To address our stated research question, we will employ two modeling techniques: logistic regression and random forest. Because the data contains 26 potential predictor variables, the use of LASSO for feature selection is a critical component of our methodology. By implementing LASSO, we can efficiently identify and retain only the most significant variables. The selection of the most appropriate model will be based on several criteria, including the analysis of ROC curves, prediction accuracy, and AUC. These metrics will guide us in choosing the model that best fits our data and provides the most reliable predictions.

Our exploratory data analysis revealed the presence of multicollinearity and non-normality. Multicollinearity could lead to unreliable parameter estimates in the models. While LASSO can help in reducing the effects of multicollinearity by shrinking coefficients, it may not be entirely effective if multicollinearity is severe. Non-normality, on the other hand, violates the assumption of normality. As a result, the efficiency and accuracy of LASSO regression can be compromised when dealing with non-normally distributed data. To address this, we might employ data transformations (log transform and square root transform).

» **Exercise materials**
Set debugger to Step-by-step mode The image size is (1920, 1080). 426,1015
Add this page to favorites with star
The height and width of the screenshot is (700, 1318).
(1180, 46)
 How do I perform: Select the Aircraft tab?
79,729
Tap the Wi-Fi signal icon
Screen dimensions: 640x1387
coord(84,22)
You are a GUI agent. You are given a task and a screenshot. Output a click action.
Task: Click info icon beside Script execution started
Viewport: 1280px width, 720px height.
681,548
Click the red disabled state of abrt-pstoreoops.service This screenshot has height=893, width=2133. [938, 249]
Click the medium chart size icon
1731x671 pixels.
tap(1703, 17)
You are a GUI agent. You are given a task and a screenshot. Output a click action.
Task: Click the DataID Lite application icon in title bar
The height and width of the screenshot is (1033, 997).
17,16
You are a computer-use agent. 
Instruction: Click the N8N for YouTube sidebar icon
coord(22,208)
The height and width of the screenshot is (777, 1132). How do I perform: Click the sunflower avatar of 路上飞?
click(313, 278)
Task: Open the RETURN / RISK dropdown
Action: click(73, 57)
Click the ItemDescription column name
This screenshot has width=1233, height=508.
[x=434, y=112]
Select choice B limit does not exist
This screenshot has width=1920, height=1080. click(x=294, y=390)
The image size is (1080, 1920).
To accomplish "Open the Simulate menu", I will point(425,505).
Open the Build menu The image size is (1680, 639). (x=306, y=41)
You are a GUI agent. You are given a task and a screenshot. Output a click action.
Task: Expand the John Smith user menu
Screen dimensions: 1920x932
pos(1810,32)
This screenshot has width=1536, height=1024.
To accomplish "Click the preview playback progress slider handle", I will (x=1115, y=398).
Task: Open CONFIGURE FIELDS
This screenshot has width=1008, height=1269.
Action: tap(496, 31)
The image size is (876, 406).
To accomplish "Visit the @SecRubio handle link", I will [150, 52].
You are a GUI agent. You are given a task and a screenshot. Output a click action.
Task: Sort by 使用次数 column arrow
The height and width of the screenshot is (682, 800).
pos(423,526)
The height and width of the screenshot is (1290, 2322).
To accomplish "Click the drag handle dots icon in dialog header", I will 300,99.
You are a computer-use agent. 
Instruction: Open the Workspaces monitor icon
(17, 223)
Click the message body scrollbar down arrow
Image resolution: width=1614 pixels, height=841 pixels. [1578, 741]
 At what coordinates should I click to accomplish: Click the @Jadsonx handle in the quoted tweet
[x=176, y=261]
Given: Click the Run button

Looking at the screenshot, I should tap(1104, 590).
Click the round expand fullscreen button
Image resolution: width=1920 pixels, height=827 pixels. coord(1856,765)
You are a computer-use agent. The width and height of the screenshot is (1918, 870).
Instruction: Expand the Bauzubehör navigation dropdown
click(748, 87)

» **Written tasks**
**A)** Do these statements agree with the modeling methodology excerpt? Answer yes or no for each and quote the deciding words. (i) The data has 26 potential predictor variables. (ii) LASSO is certain to remove the effects of multicollinearity in every case. (iii) The choice of model will draw on ROC curves, prediction accuracy, and AUC.
**B)** Could you lay out the records as a numbered list, starting at the line that has "The image size is (1080, 1920)." and ending after the line that has "[x=176, y=261]", with blank lines left out?
The text and the records were taken from unrelated sources.

» **Solutions per task**
**A)**
(i) Yes: "Because the data contains 26 potential predictor variables"
(ii) No: "it may not be entirely effective if multicollinearity is severe"
(iii) Yes: "including the analysis of ROC curves, prediction accuracy, and AUC"

**B)**
1. The image size is (1080, 1920).
2. To accomplish "Open the Simulate menu", I will point(425,505).
3. Open the Build menu The image size is (1680, 639). (x=306, y=41)
4. You are a GUI agent. You are given a task and a screenshot. Output a click action.
5. Task: Expand the John Smith user menu
6. Screen dimensions: 1920x932
7. pos(1810,32)
8. This screenshot has width=1536, height=1024.
9. To accomplish "Click the preview playback progress slider handle", I will (x=1115, y=398).
10. Task: Open CONFIGURE FIELDS
11. This screenshot has width=1008, height=1269.
12. Action: tap(496, 31)
13. The image size is (876, 406).
14. To accomplish "Visit the @SecRubio handle link", I will [150, 52].
15. You are a GUI agent. You are given a task and a screenshot. Output a click action.
16. Task: Sort by 使用次数 column arrow
17. The height and width of the screenshot is (682, 800).
18. pos(423,526)
19. The height and width of the screenshot is (1290, 2322).
20. To accomplish "Click the drag handle dots icon in dialog header", I will 300,99.
21. You are a computer-use agent. 
22. Instruction: Open the Workspaces monitor icon
23. (17, 223)
24. Click the message body scrollbar down arrow
25. Image resolution: width=1614 pixels, height=841 pixels. [1578, 741]
26.  At what coordinates should I click to accomplish: Click the @Jadsonx handle in the quoted tweet
27. [x=176, y=261]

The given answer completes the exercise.